_Required action:_
Would you restate the entries below exactly, keeping every line?
[Data provided Boundary: Start]
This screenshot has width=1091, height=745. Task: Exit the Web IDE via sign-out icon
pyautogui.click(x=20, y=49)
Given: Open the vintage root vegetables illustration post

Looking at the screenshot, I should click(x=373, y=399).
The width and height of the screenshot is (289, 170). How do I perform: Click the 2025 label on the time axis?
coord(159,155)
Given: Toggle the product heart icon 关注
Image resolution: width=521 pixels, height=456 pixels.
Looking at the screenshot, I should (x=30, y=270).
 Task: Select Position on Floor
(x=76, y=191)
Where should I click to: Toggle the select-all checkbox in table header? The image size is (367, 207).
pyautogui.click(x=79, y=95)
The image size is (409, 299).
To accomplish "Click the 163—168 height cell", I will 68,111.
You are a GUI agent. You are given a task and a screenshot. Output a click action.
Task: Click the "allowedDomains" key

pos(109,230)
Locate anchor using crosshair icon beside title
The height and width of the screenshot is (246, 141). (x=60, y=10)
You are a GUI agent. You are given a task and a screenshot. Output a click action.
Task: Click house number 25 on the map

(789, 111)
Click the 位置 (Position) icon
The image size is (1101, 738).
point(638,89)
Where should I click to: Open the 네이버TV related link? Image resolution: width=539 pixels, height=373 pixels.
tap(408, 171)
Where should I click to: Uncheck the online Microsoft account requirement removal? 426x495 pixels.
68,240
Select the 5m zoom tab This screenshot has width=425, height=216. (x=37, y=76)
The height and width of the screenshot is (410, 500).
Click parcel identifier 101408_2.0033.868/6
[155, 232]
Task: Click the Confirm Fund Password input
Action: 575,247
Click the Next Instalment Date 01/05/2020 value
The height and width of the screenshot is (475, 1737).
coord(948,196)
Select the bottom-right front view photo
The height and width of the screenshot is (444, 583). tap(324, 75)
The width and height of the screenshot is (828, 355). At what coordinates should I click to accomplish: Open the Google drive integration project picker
[Data provided Boundary: End]
_Response:_
This screenshot has width=1091, height=745. Task: Exit the Web IDE via sign-out icon
pyautogui.click(x=20, y=49)
Given: Open the vintage root vegetables illustration post

Looking at the screenshot, I should click(x=373, y=399).
The width and height of the screenshot is (289, 170). How do I perform: Click the 2025 label on the time axis?
coord(159,155)
Given: Toggle the product heart icon 关注
Image resolution: width=521 pixels, height=456 pixels.
Looking at the screenshot, I should (x=30, y=270).
 Task: Select Position on Floor
(x=76, y=191)
Where should I click to: Toggle the select-all checkbox in table header? The image size is (367, 207).
pyautogui.click(x=79, y=95)
The image size is (409, 299).
To accomplish "Click the 163—168 height cell", I will 68,111.
You are a GUI agent. You are given a task and a screenshot. Output a click action.
Task: Click the "allowedDomains" key

pos(109,230)
Locate anchor using crosshair icon beside title
The height and width of the screenshot is (246, 141). (x=60, y=10)
You are a GUI agent. You are given a task and a screenshot. Output a click action.
Task: Click house number 25 on the map

(789, 111)
Click the 位置 (Position) icon
The image size is (1101, 738).
point(638,89)
Where should I click to: Open the 네이버TV related link? Image resolution: width=539 pixels, height=373 pixels.
tap(408, 171)
Where should I click to: Uncheck the online Microsoft account requirement removal? 426x495 pixels.
68,240
Select the 5m zoom tab This screenshot has width=425, height=216. (x=37, y=76)
The height and width of the screenshot is (410, 500).
Click parcel identifier 101408_2.0033.868/6
[155, 232]
Task: Click the Confirm Fund Password input
Action: 575,247
Click the Next Instalment Date 01/05/2020 value
The height and width of the screenshot is (475, 1737).
coord(948,196)
Select the bottom-right front view photo
The height and width of the screenshot is (444, 583). tap(324, 75)
The width and height of the screenshot is (828, 355). At what coordinates should I click to accomplish: Open the Google drive integration project picker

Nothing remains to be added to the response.